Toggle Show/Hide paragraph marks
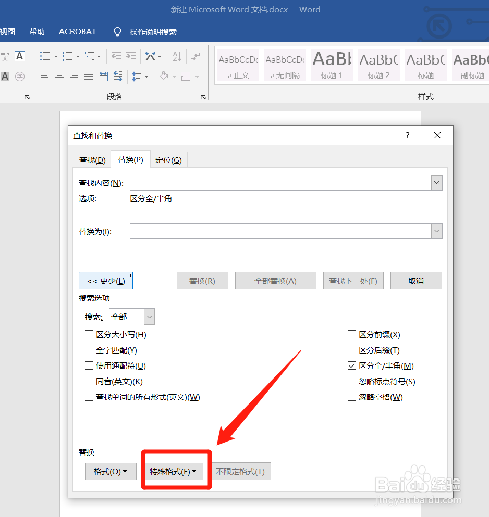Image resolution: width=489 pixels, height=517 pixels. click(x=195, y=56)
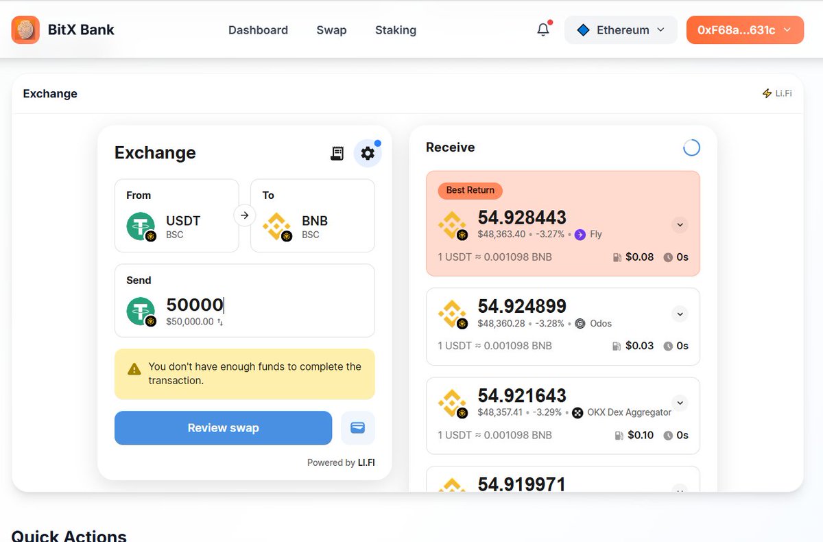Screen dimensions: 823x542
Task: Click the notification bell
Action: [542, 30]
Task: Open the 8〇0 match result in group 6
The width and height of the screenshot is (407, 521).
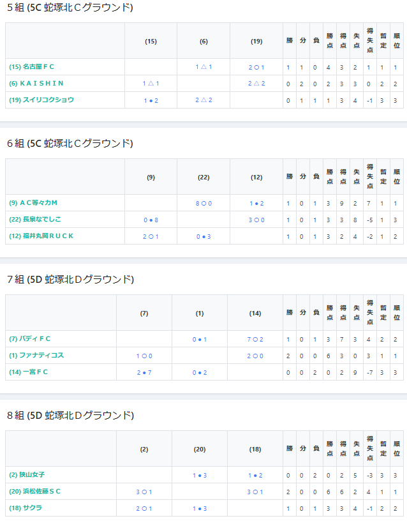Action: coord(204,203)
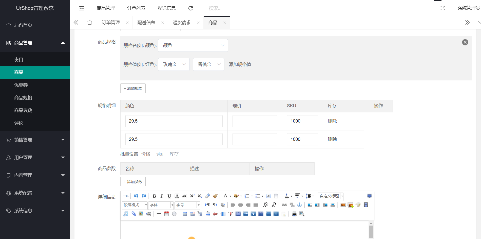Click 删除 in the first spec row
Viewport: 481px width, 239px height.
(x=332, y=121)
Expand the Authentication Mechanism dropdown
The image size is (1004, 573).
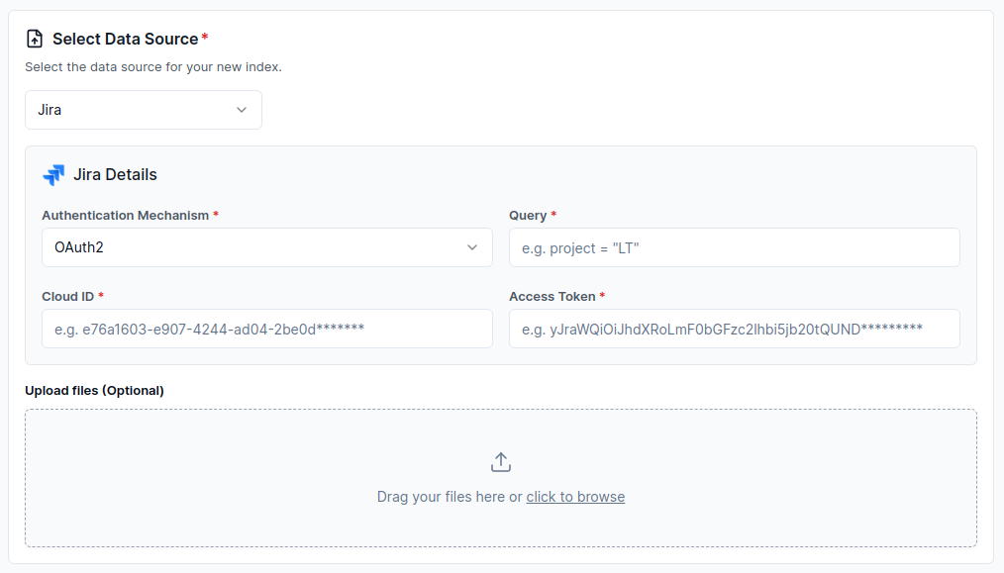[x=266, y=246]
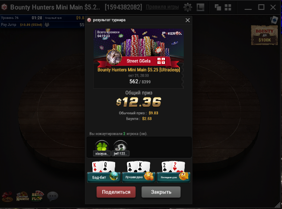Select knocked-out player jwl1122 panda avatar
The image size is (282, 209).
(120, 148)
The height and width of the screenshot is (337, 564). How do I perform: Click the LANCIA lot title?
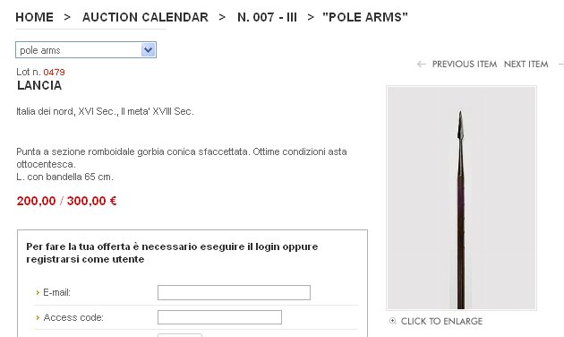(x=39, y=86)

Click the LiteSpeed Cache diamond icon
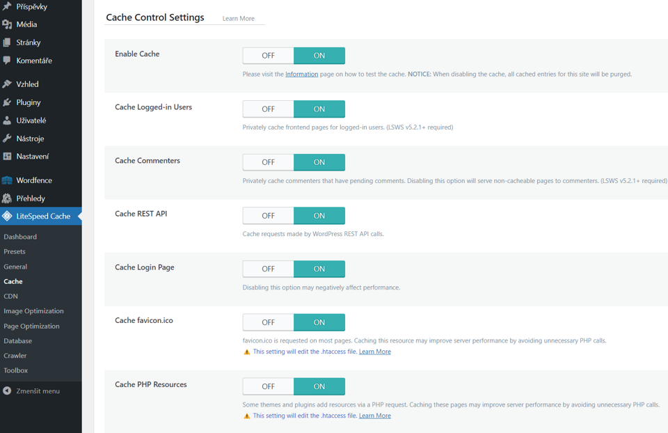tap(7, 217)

---

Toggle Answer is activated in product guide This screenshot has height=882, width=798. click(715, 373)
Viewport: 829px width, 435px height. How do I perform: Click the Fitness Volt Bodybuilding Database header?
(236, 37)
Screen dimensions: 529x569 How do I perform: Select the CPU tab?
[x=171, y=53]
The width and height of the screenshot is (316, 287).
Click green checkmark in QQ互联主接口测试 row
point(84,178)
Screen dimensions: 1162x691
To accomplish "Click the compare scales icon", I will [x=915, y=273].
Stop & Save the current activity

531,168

• [Instructions for the task]: The reply should hold only the lines of the listing above starting at the line containing "Toggle Answer is" and ending at the line containing "Screen dimensions: 1162x691", exactly as written.

• [Response for this exercise]:
Toggle Answer is activated in product guide This screenshot has height=882, width=798. click(715, 373)
Viewport: 829px width, 435px height. How do I perform: Click the Fitness Volt Bodybuilding Database header?
(236, 37)
Screen dimensions: 529x569 How do I perform: Select the CPU tab?
[x=171, y=53]
The width and height of the screenshot is (316, 287).
Click green checkmark in QQ互联主接口测试 row
point(84,178)
Screen dimensions: 1162x691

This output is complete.